• [DIRECTIONS FOR THIS TASK]: Your reply should be the following data, copied exactly.
++++ MATERIALS PROVIDED ++++
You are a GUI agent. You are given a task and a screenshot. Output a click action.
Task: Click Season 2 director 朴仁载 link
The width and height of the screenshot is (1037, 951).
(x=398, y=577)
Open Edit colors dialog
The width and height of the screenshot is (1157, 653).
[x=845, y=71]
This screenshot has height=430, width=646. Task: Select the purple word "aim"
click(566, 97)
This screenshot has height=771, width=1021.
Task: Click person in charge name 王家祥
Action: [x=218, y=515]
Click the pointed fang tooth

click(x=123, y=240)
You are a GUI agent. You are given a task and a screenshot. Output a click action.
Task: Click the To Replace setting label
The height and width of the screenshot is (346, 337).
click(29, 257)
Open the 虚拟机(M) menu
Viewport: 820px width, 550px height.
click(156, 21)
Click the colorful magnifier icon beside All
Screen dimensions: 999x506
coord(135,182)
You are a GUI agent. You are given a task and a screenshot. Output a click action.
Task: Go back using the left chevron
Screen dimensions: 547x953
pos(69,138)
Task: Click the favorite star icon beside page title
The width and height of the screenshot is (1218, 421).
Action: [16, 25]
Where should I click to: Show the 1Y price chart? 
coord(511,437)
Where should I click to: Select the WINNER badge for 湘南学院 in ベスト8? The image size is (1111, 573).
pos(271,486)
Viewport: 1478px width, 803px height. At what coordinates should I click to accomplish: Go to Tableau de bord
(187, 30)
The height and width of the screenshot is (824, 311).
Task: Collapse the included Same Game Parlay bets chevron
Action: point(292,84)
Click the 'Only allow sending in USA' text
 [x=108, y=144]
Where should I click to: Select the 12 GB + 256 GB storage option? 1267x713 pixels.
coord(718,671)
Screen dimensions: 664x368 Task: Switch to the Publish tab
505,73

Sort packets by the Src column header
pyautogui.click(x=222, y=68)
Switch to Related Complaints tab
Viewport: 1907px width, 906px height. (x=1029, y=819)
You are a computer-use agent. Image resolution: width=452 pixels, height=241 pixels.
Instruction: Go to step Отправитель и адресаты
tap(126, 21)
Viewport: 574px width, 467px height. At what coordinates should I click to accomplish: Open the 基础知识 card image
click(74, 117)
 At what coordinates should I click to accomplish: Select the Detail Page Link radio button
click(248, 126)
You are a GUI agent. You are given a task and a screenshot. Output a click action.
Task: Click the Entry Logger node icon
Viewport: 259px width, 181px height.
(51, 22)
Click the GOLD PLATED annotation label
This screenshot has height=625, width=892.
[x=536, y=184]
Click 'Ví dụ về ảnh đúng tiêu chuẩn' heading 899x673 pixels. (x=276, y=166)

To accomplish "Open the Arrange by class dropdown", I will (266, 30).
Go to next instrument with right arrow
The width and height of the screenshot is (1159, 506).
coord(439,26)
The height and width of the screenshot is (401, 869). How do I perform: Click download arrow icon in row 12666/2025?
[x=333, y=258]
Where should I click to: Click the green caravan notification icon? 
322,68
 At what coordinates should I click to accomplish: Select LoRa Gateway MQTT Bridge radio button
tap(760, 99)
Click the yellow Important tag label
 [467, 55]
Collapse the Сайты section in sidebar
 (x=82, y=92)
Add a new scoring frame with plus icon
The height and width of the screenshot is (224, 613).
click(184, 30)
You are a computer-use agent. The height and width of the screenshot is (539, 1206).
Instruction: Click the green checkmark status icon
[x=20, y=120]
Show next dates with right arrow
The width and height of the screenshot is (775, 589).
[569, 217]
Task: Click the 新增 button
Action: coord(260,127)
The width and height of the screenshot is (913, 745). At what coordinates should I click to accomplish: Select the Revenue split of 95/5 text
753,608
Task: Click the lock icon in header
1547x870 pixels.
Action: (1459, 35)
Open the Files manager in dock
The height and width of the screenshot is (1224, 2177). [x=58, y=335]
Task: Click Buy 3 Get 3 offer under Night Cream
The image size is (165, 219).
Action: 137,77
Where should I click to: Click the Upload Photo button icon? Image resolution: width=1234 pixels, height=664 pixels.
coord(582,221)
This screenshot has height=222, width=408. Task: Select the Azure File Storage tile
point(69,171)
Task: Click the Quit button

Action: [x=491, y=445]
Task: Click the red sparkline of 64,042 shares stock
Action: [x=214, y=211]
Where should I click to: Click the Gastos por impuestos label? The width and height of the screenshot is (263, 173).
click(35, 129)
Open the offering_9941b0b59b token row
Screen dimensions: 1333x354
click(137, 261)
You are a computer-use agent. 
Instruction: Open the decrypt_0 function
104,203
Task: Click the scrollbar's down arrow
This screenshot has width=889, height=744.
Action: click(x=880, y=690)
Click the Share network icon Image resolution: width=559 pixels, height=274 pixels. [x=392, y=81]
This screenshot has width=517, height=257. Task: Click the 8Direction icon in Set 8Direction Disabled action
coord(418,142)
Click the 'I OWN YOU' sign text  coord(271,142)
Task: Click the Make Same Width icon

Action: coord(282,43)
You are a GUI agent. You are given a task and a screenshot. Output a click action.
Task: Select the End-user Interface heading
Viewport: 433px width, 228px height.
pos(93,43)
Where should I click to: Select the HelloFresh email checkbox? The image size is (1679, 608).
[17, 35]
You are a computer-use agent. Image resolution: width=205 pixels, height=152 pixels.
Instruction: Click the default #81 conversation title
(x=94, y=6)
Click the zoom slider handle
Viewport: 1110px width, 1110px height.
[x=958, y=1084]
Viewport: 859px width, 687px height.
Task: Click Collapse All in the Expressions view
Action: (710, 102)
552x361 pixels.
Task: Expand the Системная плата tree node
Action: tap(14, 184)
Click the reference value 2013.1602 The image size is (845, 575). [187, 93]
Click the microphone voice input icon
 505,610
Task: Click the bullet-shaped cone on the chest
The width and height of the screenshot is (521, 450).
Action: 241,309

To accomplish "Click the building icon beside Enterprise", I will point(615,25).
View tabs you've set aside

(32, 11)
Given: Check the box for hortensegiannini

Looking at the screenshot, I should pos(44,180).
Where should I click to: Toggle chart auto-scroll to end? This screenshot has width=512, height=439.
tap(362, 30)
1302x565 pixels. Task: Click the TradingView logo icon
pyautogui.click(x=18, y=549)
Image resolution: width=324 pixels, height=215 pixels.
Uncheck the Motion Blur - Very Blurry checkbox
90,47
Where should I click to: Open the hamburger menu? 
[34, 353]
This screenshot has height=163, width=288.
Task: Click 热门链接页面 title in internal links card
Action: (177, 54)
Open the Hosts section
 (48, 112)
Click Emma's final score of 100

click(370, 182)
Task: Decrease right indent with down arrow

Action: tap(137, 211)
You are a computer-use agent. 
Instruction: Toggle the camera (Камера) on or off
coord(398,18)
++++
• [REPLY TO THE EXERCISE]:
You are a GUI agent. You are given a task and a screenshot. Output a click action.
Task: Click Season 2 director 朴仁载 link
The width and height of the screenshot is (1037, 951).
(x=398, y=577)
Open Edit colors dialog
The width and height of the screenshot is (1157, 653).
[x=845, y=71]
This screenshot has height=430, width=646. Task: Select the purple word "aim"
click(566, 97)
This screenshot has height=771, width=1021.
Task: Click person in charge name 王家祥
Action: [x=218, y=515]
Click the pointed fang tooth

click(x=123, y=240)
You are a GUI agent. You are given a task and a screenshot. Output a click action.
Task: Click the To Replace setting label
The height and width of the screenshot is (346, 337).
click(29, 257)
Open the 虚拟机(M) menu
Viewport: 820px width, 550px height.
click(156, 21)
Click the colorful magnifier icon beside All
Screen dimensions: 999x506
coord(135,182)
You are a GUI agent. You are given a task and a screenshot. Output a click action.
Task: Go back using the left chevron
Screen dimensions: 547x953
pos(69,138)
Task: Click the favorite star icon beside page title
The width and height of the screenshot is (1218, 421).
Action: [16, 25]
Where should I click to: Show the 1Y price chart? 
coord(511,437)
Where should I click to: Select the WINNER badge for 湘南学院 in ベスト8? The image size is (1111, 573).
pos(271,486)
Viewport: 1478px width, 803px height. At what coordinates should I click to accomplish: Go to Tableau de bord
(187, 30)
The height and width of the screenshot is (824, 311).
Task: Collapse the included Same Game Parlay bets chevron
Action: point(292,84)
Click the 'Only allow sending in USA' text
 [x=108, y=144]
Where should I click to: Select the 12 GB + 256 GB storage option? 1267x713 pixels.
coord(718,671)
Screen dimensions: 664x368 Task: Switch to the Publish tab
505,73

Sort packets by the Src column header
pyautogui.click(x=222, y=68)
Switch to Related Complaints tab
Viewport: 1907px width, 906px height. (x=1029, y=819)
You are a computer-use agent. Image resolution: width=452 pixels, height=241 pixels.
Instruction: Go to step Отправитель и адресаты
tap(126, 21)
Viewport: 574px width, 467px height. At what coordinates should I click to accomplish: Open the 基础知识 card image
click(74, 117)
 At what coordinates should I click to accomplish: Select the Detail Page Link radio button
click(248, 126)
You are a GUI agent. You are given a task and a screenshot. Output a click action.
Task: Click the Entry Logger node icon
Viewport: 259px width, 181px height.
(51, 22)
Click the GOLD PLATED annotation label
This screenshot has height=625, width=892.
[x=536, y=184]
Click 'Ví dụ về ảnh đúng tiêu chuẩn' heading 899x673 pixels. (x=276, y=166)

To accomplish "Open the Arrange by class dropdown", I will (266, 30).
Go to next instrument with right arrow
The width and height of the screenshot is (1159, 506).
coord(439,26)
The height and width of the screenshot is (401, 869). How do I perform: Click download arrow icon in row 12666/2025?
[x=333, y=258]
Where should I click to: Click the green caravan notification icon? 
322,68
 At what coordinates should I click to accomplish: Select LoRa Gateway MQTT Bridge radio button
tap(760, 99)
Click the yellow Important tag label
 [467, 55]
Collapse the Сайты section in sidebar
 (x=82, y=92)
Add a new scoring frame with plus icon
The height and width of the screenshot is (224, 613).
click(184, 30)
You are a computer-use agent. The height and width of the screenshot is (539, 1206).
Instruction: Click the green checkmark status icon
[x=20, y=120]
Show next dates with right arrow
The width and height of the screenshot is (775, 589).
[569, 217]
Task: Click the 新增 button
Action: coord(260,127)
The width and height of the screenshot is (913, 745). At what coordinates should I click to accomplish: Select the Revenue split of 95/5 text
753,608
Task: Click the lock icon in header
1547x870 pixels.
Action: (1459, 35)
Open the Files manager in dock
The height and width of the screenshot is (1224, 2177). [x=58, y=335]
Task: Click Buy 3 Get 3 offer under Night Cream
The image size is (165, 219).
Action: 137,77
Where should I click to: Click the Upload Photo button icon? Image resolution: width=1234 pixels, height=664 pixels.
coord(582,221)
This screenshot has height=222, width=408. Task: Select the Azure File Storage tile
point(69,171)
Task: Click the Quit button

Action: [x=491, y=445]
Task: Click the red sparkline of 64,042 shares stock
Action: [x=214, y=211]
Where should I click to: Click the Gastos por impuestos label? The width and height of the screenshot is (263, 173).
click(35, 129)
Open the offering_9941b0b59b token row
Screen dimensions: 1333x354
click(137, 261)
You are a computer-use agent. 
Instruction: Open the decrypt_0 function
104,203
Task: Click the scrollbar's down arrow
This screenshot has width=889, height=744.
Action: click(x=880, y=690)
Click the Share network icon Image resolution: width=559 pixels, height=274 pixels. [x=392, y=81]
This screenshot has width=517, height=257. Task: Click the 8Direction icon in Set 8Direction Disabled action
coord(418,142)
Click the 'I OWN YOU' sign text  coord(271,142)
Task: Click the Make Same Width icon

Action: coord(282,43)
You are a GUI agent. You are given a task and a screenshot. Output a click action.
Task: Select the End-user Interface heading
Viewport: 433px width, 228px height.
pos(93,43)
Where should I click to: Select the HelloFresh email checkbox? The image size is (1679, 608).
[17, 35]
You are a computer-use agent. Image resolution: width=205 pixels, height=152 pixels.
Instruction: Click the default #81 conversation title
(x=94, y=6)
Click the zoom slider handle
Viewport: 1110px width, 1110px height.
[x=958, y=1084]
Viewport: 859px width, 687px height.
Task: Click Collapse All in the Expressions view
Action: (710, 102)
552x361 pixels.
Task: Expand the Системная плата tree node
Action: tap(14, 184)
Click the reference value 2013.1602 The image size is (845, 575). [187, 93]
Click the microphone voice input icon
 505,610
Task: Click the bullet-shaped cone on the chest
The width and height of the screenshot is (521, 450).
Action: 241,309

To accomplish "Click the building icon beside Enterprise", I will point(615,25).
View tabs you've set aside

(32, 11)
Given: Check the box for hortensegiannini

Looking at the screenshot, I should pos(44,180).
Where should I click to: Toggle chart auto-scroll to end? This screenshot has width=512, height=439.
tap(362, 30)
1302x565 pixels. Task: Click the TradingView logo icon
pyautogui.click(x=18, y=549)
Image resolution: width=324 pixels, height=215 pixels.
Uncheck the Motion Blur - Very Blurry checkbox
90,47
Where should I click to: Open the hamburger menu? 
[34, 353]
This screenshot has height=163, width=288.
Task: Click 热门链接页面 title in internal links card
Action: (177, 54)
Open the Hosts section
 (48, 112)
Click Emma's final score of 100

click(370, 182)
Task: Decrease right indent with down arrow

Action: tap(137, 211)
You are a computer-use agent. 
Instruction: Toggle the camera (Камера) on or off
coord(398,18)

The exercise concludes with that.